7 is a schematic structural diagram of the electropolymerized conductive polymer drug-loaded cochlear implant electrode according to Embodiment 5 of the present invention;

8 is a cross-sectional view of the electropolymerized conductive polymer drug-loaded cochlear implant electrode in Example 1 of the present invention;

9 is a schematic structural diagram of a deposition device for a method for manufacturing a cochlear implant electrode with electropolymerized conductive polymer drug-loaded electrodes according to an embodiment of the present invention;

10 is a graph showing the release curve of the drug in the ear controlled by the electrochemical reaction of the electropolymerized conductive polymer drug-loaded cochlear implant electrode according to the embodiment of the present invention.

Detailed ways

Example 1

Referring to Fig. 1, an electropolymerized conductive polymer drug-loaded cochlear implant electrode includes a flexible electrode head 1, n stimulation electrodes 2, m drug film electrodes 3, a silica gel body 4, a first booster ring 5, a Two booster rings 6 , implanted fins 7 , wave lead bundle 8 , helical lead bundle 9 , return electrode 10 , thin film electrode lead 11 , stimulation lead 12 and return lead 13 , wherein the drug thin film electrode 3 is based on an inert metal , the ear drug and the conductive polymer are cured on the substrate by the electropolymerization chemical reaction, and the release of the ear drug is controlled by the amount of electricity applied to the drug film electrode; the flexible electrode head 1 is set at the front end, n stimulation electrodes 2 and The m drug thin film electrodes 3 are all arranged on the silica gel body 4, the n stimulating electrodes 2 and the m drug thin film electrodes 3 are arranged at the same position relative to each other, and the first booster ring 5, the second booster ring 6 and the The fin 7 is implanted, the return electrode 10 is arranged at the end of the silicone body 4, the stimulation electrode 2 is connected with the stimulation lead 12, the drug film electrode 3 is connected with the film electrode lead 11, the return electrode 10 is connected with the return lead 13, and the film electrode lead 11 is connected with The stimulation leads 12 form a wave lead bundle 8 and a helical lead bundle 9 in the silicone body 4 .

Ear drugs include glucocorticoid receptor agonists, laminin, insulin-like growth factor or hepatocyte growth factor, and conductive polymers include polypyrrole, polypyrrole derivatives, polythiophene or polythiophene derivatives .

In a specific embodiment, the ear drug is dexamethasone, and the conductive polymer is polypyrrole. Referring to FIG. 2 , the drug film electrode 3-1 exposed outside the silica gel is circular, which is opposite to the cross section of the stimulation electrode. The enlarged view is shown in FIG. 8. The drug film electrode is divided into two layers, the bottom layer is the substrate 14, the upper layer is the polymer layer 15, and the polymer layer 15 is the combination of the ear drug and the conductive polymer.

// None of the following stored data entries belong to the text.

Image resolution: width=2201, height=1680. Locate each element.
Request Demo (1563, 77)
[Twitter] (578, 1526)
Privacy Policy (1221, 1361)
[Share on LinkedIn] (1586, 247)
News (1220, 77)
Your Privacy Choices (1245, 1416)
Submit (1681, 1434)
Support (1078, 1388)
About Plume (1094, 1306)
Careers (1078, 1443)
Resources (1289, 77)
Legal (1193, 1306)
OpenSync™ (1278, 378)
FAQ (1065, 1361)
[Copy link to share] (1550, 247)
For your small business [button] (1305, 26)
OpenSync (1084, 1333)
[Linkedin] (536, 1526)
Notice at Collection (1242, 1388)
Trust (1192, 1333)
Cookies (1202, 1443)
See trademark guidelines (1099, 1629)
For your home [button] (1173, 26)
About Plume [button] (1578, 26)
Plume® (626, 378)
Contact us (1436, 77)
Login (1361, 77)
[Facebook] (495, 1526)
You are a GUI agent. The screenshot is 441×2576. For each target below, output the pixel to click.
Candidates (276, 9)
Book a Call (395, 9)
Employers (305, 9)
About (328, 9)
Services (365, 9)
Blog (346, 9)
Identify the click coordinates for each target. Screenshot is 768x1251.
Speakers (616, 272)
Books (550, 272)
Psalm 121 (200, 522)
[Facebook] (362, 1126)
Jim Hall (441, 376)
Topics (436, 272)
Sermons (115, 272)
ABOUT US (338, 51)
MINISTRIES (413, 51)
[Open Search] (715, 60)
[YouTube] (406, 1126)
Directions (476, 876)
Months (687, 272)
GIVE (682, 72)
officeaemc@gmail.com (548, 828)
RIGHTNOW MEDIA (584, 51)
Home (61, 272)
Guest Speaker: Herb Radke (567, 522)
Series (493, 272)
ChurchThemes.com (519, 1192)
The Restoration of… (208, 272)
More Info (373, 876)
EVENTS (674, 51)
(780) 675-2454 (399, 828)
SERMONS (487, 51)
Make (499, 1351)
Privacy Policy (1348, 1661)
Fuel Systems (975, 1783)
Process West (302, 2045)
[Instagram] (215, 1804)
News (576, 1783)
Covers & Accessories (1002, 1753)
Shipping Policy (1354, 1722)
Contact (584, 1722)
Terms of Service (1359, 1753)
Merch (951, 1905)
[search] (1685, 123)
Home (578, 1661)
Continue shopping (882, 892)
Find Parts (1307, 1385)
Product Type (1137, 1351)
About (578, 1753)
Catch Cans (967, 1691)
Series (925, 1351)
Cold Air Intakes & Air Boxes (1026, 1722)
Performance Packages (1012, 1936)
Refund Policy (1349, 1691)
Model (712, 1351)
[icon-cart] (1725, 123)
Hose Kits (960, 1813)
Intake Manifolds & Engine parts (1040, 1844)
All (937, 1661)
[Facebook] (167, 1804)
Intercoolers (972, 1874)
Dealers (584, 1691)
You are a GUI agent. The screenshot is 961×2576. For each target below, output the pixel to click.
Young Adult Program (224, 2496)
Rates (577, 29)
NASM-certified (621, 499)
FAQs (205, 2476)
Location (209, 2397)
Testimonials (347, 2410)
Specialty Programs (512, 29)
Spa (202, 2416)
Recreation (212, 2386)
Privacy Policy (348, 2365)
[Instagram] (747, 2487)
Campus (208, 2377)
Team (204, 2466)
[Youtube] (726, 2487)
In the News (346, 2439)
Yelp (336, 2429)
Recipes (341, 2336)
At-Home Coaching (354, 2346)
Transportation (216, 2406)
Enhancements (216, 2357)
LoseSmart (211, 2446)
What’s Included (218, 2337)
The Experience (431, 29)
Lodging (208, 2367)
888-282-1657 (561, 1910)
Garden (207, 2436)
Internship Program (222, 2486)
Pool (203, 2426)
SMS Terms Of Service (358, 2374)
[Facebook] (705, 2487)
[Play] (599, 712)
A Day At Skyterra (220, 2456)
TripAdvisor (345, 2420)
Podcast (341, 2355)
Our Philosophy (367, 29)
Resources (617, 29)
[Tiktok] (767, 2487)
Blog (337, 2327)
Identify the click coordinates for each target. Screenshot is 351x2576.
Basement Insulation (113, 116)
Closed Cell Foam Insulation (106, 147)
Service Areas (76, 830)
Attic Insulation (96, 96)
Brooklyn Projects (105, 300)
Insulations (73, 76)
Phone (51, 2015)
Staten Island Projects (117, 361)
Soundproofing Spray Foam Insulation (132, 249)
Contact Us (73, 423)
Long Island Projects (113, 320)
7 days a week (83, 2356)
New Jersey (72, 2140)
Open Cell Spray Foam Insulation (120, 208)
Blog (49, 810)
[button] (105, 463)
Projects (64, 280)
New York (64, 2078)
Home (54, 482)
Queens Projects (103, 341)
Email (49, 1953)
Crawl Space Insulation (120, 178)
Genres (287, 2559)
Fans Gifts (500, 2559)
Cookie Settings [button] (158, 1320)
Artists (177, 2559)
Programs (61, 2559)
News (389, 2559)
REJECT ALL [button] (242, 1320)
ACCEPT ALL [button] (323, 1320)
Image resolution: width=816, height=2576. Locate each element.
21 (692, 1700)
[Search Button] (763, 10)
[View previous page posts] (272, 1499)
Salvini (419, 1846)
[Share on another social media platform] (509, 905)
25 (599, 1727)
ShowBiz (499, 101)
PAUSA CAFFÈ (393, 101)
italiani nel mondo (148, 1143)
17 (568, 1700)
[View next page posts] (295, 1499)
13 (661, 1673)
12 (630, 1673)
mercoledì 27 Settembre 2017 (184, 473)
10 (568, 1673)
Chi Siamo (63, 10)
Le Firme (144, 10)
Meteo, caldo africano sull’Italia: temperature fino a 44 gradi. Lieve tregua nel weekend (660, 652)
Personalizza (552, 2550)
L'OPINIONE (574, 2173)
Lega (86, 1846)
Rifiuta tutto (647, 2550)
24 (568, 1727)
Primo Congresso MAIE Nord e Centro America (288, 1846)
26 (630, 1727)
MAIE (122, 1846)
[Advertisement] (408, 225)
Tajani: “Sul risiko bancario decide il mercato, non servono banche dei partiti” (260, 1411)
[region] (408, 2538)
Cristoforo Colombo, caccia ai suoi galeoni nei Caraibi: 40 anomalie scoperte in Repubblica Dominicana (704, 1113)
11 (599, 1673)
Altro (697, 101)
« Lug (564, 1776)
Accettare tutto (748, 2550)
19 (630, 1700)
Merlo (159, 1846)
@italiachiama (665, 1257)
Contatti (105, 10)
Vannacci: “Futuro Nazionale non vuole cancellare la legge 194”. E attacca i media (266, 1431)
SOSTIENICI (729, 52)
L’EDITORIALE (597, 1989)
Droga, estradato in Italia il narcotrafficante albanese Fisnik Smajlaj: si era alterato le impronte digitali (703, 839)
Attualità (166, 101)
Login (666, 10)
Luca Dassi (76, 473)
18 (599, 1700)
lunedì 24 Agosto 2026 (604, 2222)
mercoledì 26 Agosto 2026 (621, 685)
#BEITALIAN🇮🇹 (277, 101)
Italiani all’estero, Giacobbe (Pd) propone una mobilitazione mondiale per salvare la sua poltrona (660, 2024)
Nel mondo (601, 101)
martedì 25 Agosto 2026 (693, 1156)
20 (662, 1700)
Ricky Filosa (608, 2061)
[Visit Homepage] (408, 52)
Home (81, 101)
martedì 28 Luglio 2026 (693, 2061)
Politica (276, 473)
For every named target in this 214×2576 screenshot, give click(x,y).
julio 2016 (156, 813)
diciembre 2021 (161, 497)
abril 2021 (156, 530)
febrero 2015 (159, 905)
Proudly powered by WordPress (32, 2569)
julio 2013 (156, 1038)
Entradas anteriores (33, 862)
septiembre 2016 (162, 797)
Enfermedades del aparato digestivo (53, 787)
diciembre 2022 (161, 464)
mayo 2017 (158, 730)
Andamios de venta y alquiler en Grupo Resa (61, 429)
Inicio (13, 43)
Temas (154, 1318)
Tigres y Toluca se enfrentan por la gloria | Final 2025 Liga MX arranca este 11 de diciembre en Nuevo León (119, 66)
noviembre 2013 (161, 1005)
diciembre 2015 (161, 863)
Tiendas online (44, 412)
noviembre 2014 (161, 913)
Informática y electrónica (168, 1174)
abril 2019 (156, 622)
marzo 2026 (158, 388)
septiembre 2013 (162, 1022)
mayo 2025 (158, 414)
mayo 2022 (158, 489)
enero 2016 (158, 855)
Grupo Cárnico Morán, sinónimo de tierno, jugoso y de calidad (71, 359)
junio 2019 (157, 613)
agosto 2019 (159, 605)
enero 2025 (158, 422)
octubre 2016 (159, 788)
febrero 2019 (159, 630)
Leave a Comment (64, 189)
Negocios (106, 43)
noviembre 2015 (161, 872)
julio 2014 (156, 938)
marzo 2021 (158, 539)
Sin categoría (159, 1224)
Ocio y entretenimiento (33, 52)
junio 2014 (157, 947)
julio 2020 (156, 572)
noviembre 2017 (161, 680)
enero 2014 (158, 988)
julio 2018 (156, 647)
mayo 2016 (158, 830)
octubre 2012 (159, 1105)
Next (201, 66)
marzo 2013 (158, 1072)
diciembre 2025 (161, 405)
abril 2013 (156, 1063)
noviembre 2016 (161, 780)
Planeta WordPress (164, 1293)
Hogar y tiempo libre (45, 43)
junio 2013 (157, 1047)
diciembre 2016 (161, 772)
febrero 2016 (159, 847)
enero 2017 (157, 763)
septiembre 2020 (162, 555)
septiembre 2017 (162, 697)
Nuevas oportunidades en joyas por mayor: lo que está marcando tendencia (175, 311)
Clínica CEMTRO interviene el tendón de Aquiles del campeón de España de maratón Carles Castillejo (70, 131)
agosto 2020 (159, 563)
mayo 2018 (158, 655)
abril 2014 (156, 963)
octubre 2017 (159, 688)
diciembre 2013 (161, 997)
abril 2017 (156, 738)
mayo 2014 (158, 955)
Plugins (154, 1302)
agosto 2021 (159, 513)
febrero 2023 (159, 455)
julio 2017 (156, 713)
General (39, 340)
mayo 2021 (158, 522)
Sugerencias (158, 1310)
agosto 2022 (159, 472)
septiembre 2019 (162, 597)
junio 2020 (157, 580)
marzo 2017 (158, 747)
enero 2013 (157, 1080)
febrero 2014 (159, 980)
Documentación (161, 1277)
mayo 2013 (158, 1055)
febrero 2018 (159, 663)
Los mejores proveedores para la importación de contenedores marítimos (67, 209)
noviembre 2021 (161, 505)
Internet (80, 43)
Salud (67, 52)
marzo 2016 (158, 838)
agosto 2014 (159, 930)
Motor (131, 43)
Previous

For the drug thin film electrode 3, there are the following examples

Example 2

Referring to FIG. 3 , n stimulation electrodes 2 and m drug film electrodes 3-2 are arranged at the same position relative to each other, and the drug film electrodes 3-2 are elliptical, which increases the exposure area and improves the amount of drug released in the ear.

Example 3

Referring to FIG. 4 , n stimulation electrodes 2 and m drug film electrodes 3-3 are arranged at the same position relative to each other, and the drug film electrodes 3-3 are arc-shaped, which also increases the exposed area and improves the amount of drug released in the ear.

Example 4

Referring to Fig. 5-Fig. 6, n stimulation electrodes 2 and m drug film electrodes 3-4 are arranged in relatively staggered positions, and the drug film electrodes 3-4 are semi-circular, which further increases the exposure area and improves the amount of drug released in the ear. It is arranged so that the stimulation electrode 2 is not affected by the increase of the area of the drug thin film electrodes 3-4 exposed to the silica gel.

Example 5

Referring to Fig. 7, n stimulation electrodes 2 and m drug film electrodes 3-5 are arranged at intervals, and the drug film electrodes 3-5 are fully annular, which increases the exposed area to the extreme. Similarly to the amount of drug release in the ear, this implementation This example is suitable for high-risk users in the assessment of ear fibrosis.

Based on the above purpose, the present invention also provides a method for making an electropolymerized conductive polymer drug-loaded cochlear implant electrode, comprising the following steps:

Making drug film electrodes;

making stimulation electrodes;

Making membrane electrode leads and stimulation leads, welding with membrane electrode leads and drug membrane electrodes, welding stimulation electrodes with stimulation leads, ultrasonic cleaning and plasma treatment;

Injection molding with silicone;

Fabrication of return electrodes and return leads, welding of return electrodes and return leads, ultrasonic cleaning and plasma treatment;

It is fixed in the mold together with the spiral lead bundle, and silicone injection molding is added, and the surface is coated with self-lubricating silicone;

Making a drug film electrode includes the following steps:

The inert metal sheet is used as the working electrode, the calomel electrode or silver or silver chloride is used as the reference electrode, and the platinum is used as the auxiliary electrode, which are respectively connected with the electrochemical workstation;

Put it into an electrolytic cell, and the electrolytic cell holds a deposition solution, and the deposition solution includes ear medicines and conductive high molecular polymers;

The electrolytic cell is placed on a magnetic stirrer, and the magnetron is placed in the center of the bottom of the electrolytic cell;

Turn on the electrochemical workstation and magnetic stirrer to deposit ear drug and conductive polymer on the working electrode.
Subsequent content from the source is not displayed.